**What the task asks**: Duplicate the items line for line, from the line containing "Where should I click to: Click" through the end of the items. Leave the pictures out.

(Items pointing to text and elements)
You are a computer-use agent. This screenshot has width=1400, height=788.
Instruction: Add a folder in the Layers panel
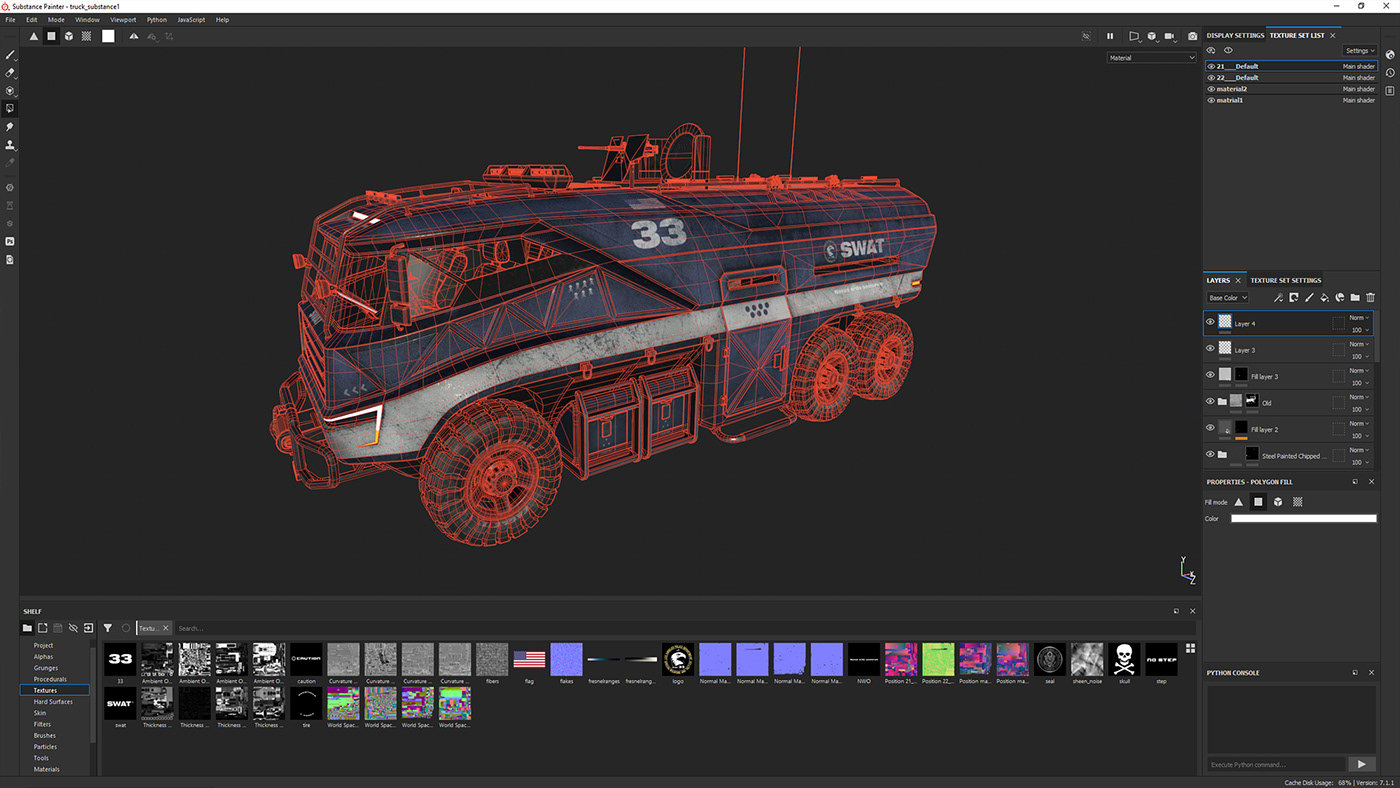click(1354, 297)
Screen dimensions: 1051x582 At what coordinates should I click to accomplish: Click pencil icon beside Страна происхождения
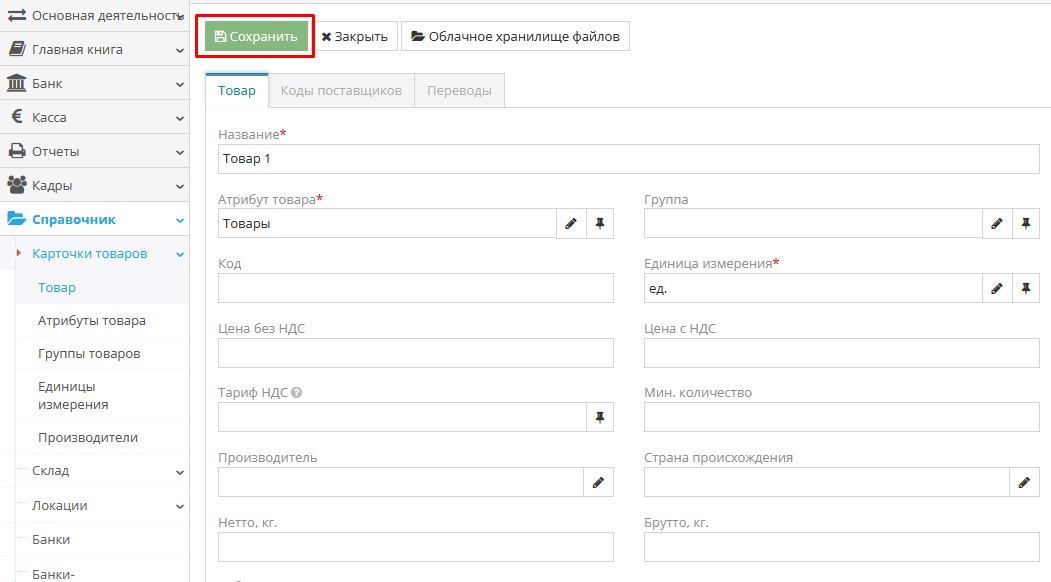[1024, 482]
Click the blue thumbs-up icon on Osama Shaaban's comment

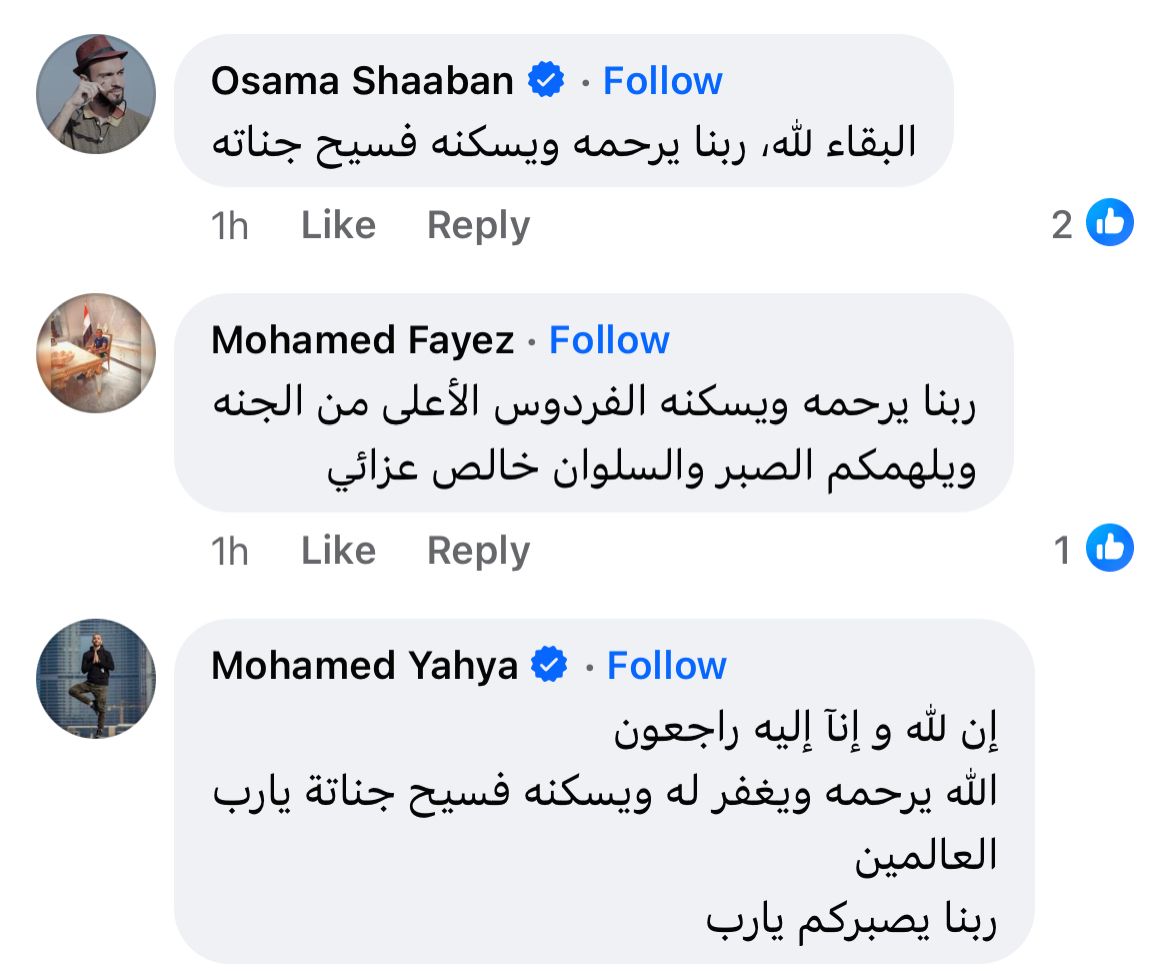pos(1109,223)
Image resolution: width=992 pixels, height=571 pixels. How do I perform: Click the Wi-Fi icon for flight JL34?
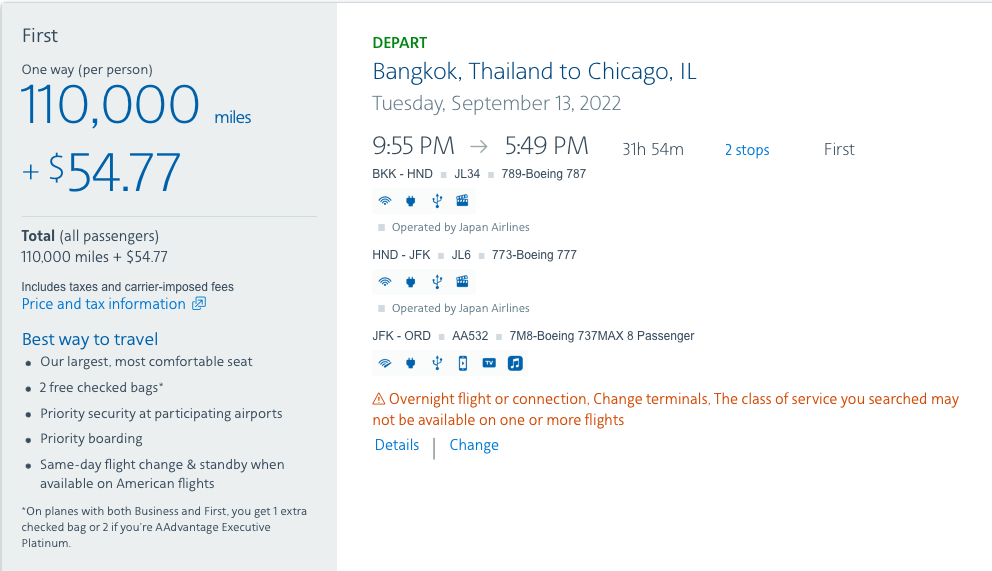tap(385, 201)
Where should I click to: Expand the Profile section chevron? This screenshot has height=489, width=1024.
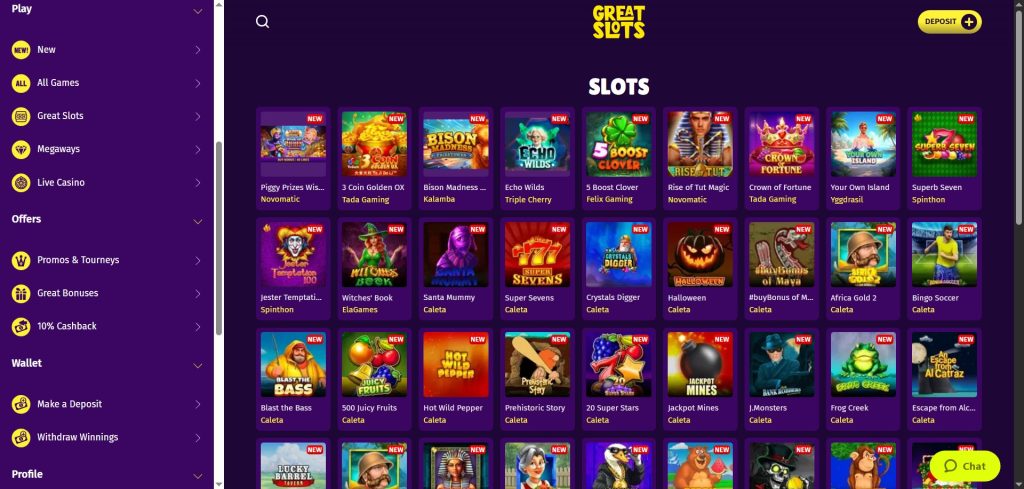point(198,477)
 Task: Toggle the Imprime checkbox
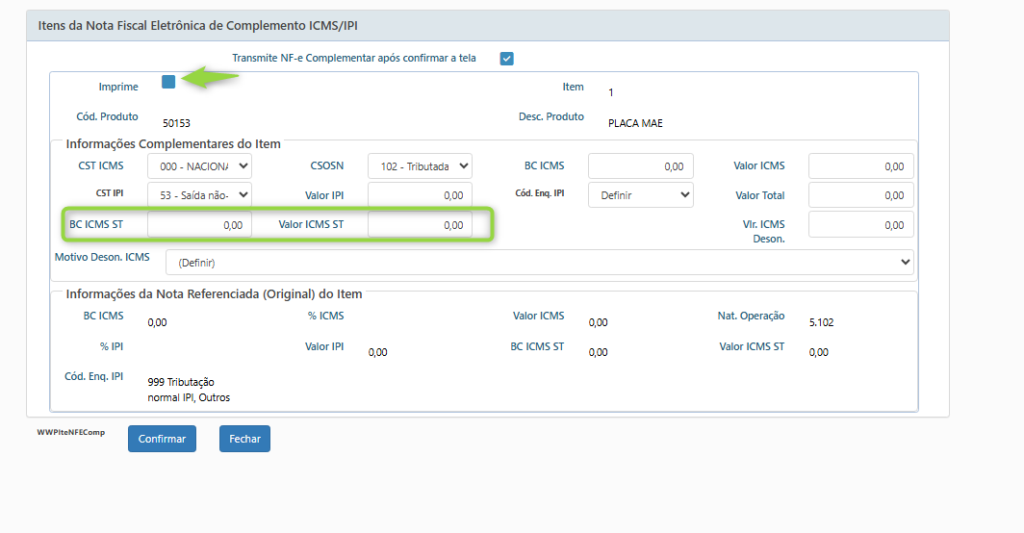[x=168, y=82]
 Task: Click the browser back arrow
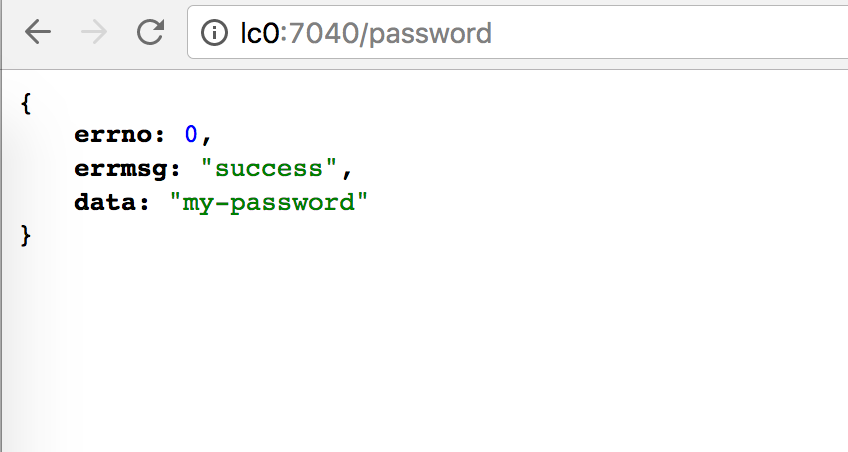click(38, 33)
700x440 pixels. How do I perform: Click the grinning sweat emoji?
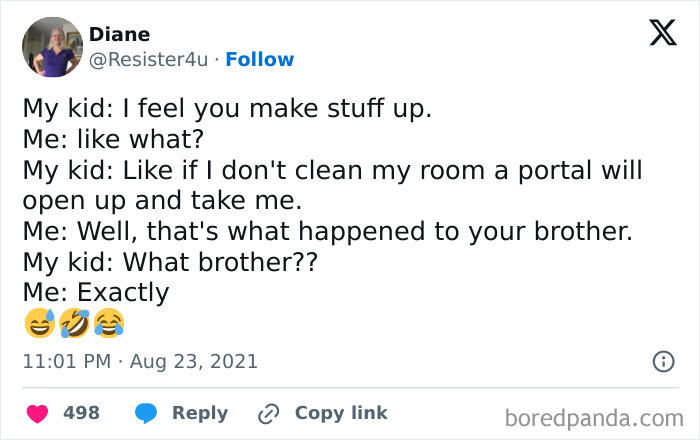pos(38,324)
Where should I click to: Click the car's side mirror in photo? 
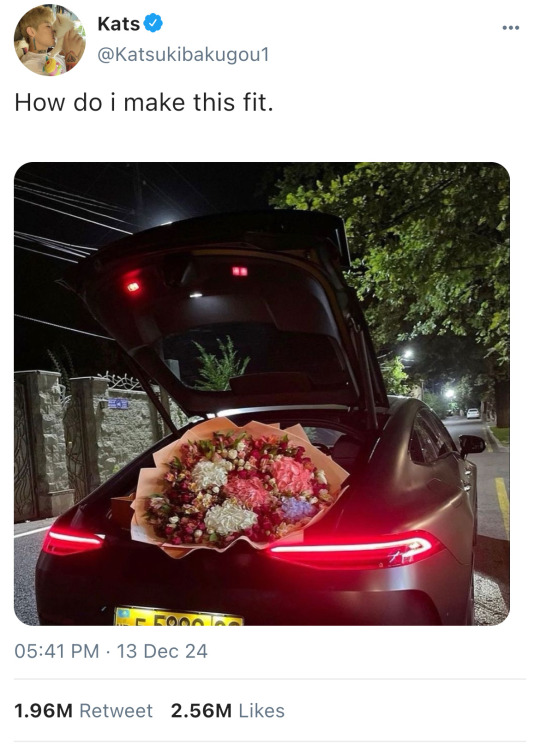coord(472,445)
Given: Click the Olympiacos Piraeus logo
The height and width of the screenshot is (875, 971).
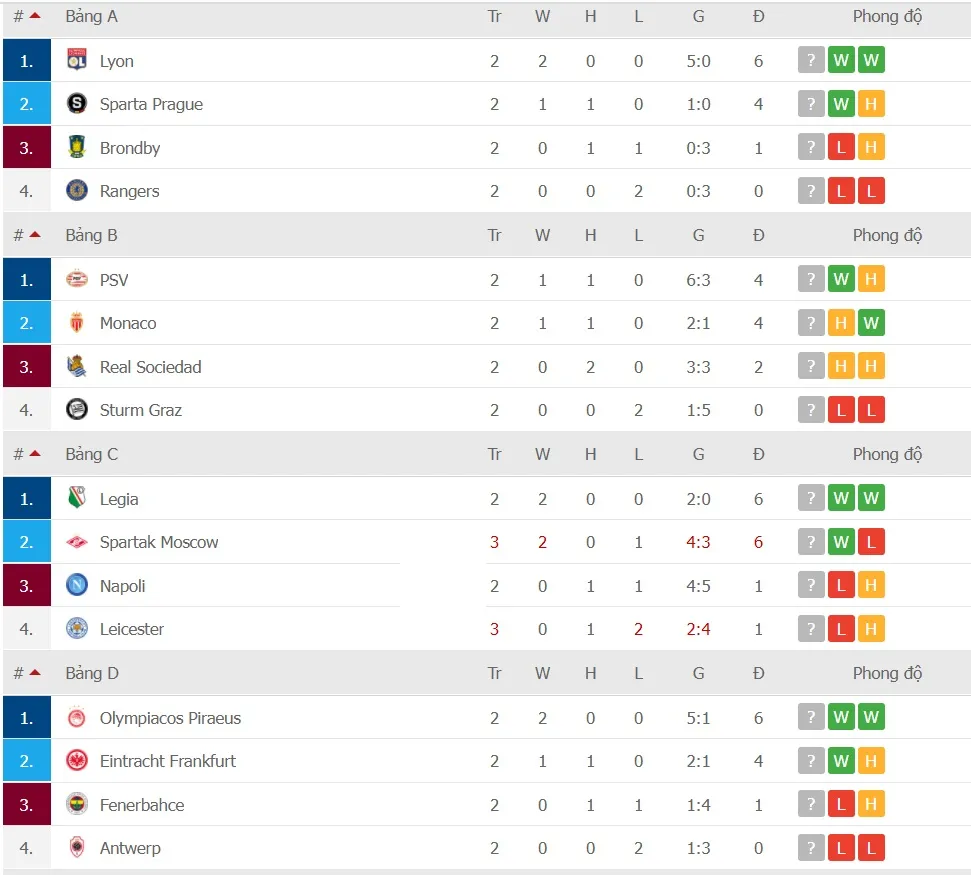Looking at the screenshot, I should 74,717.
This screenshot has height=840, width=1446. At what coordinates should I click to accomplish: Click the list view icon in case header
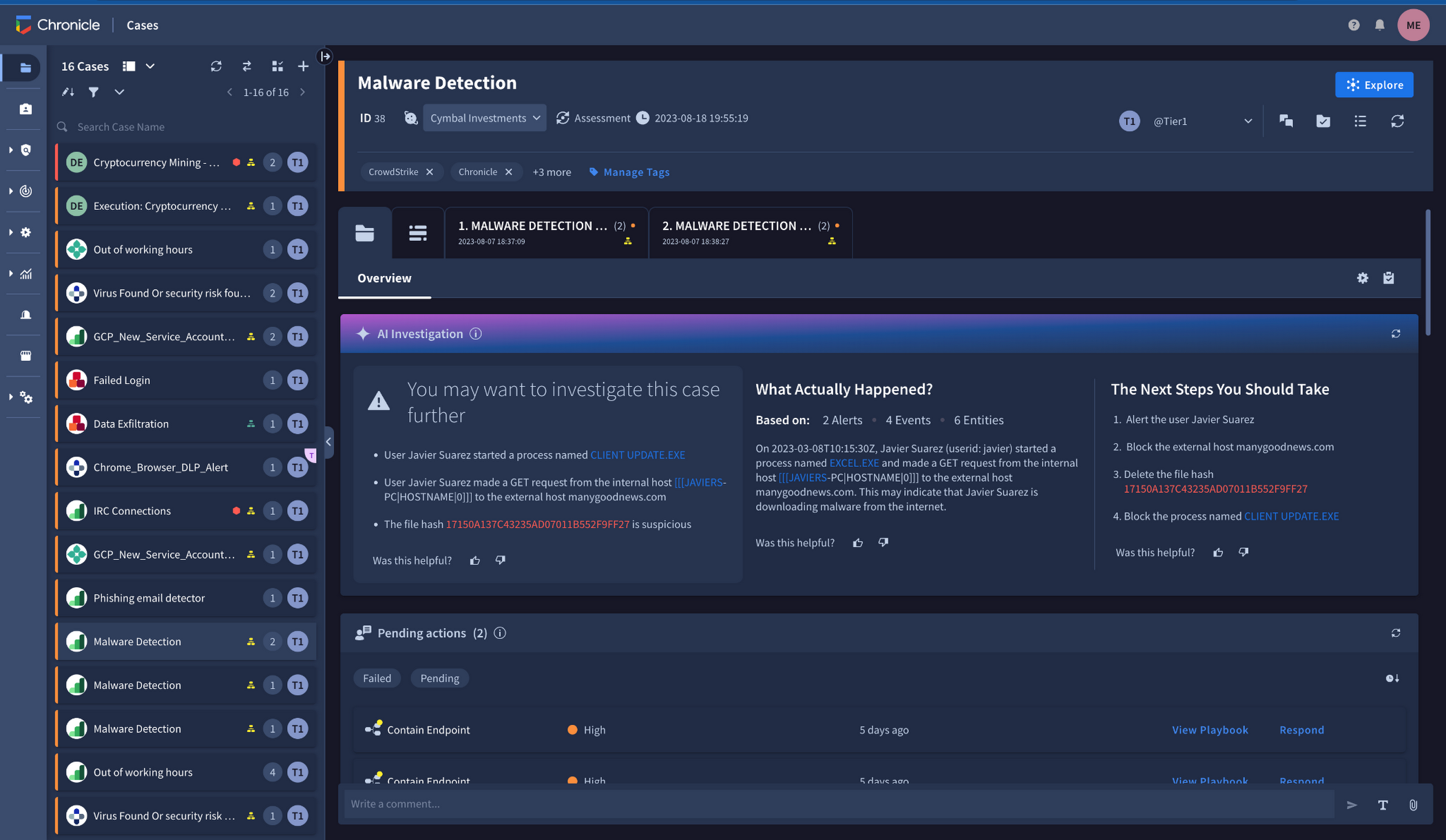tap(1360, 121)
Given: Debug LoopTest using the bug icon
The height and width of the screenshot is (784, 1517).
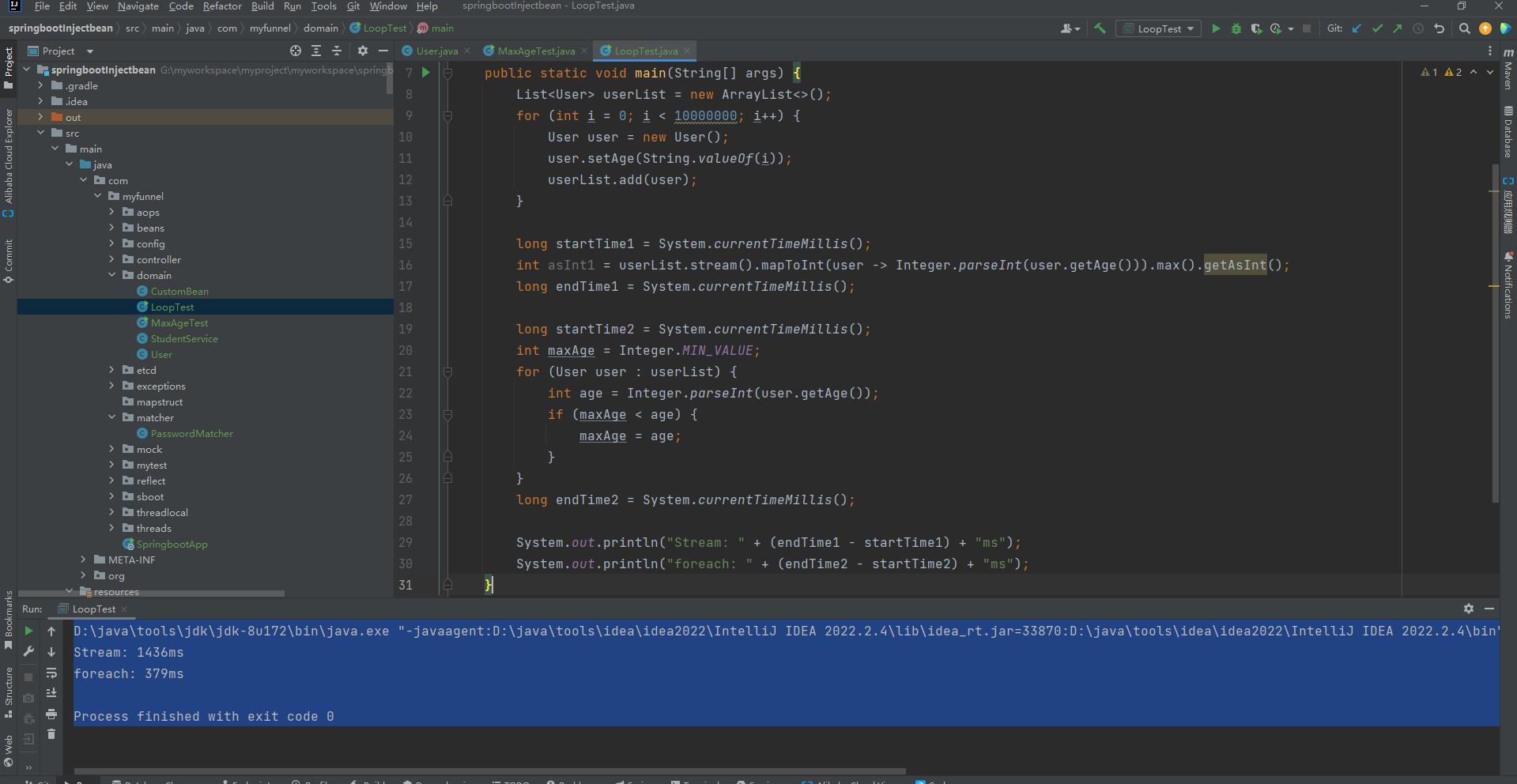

**Task output**:
Where should I click to: Click the car's side mirror in photo? 
coord(472,445)
Given: Click the Olympiacos Piraeus logo
The height and width of the screenshot is (875, 971).
Looking at the screenshot, I should 74,717.
This screenshot has height=840, width=1446. At what coordinates should I click to accomplish: Click the list view icon in case header
tap(1360, 121)
Given: Debug LoopTest using the bug icon
The height and width of the screenshot is (784, 1517).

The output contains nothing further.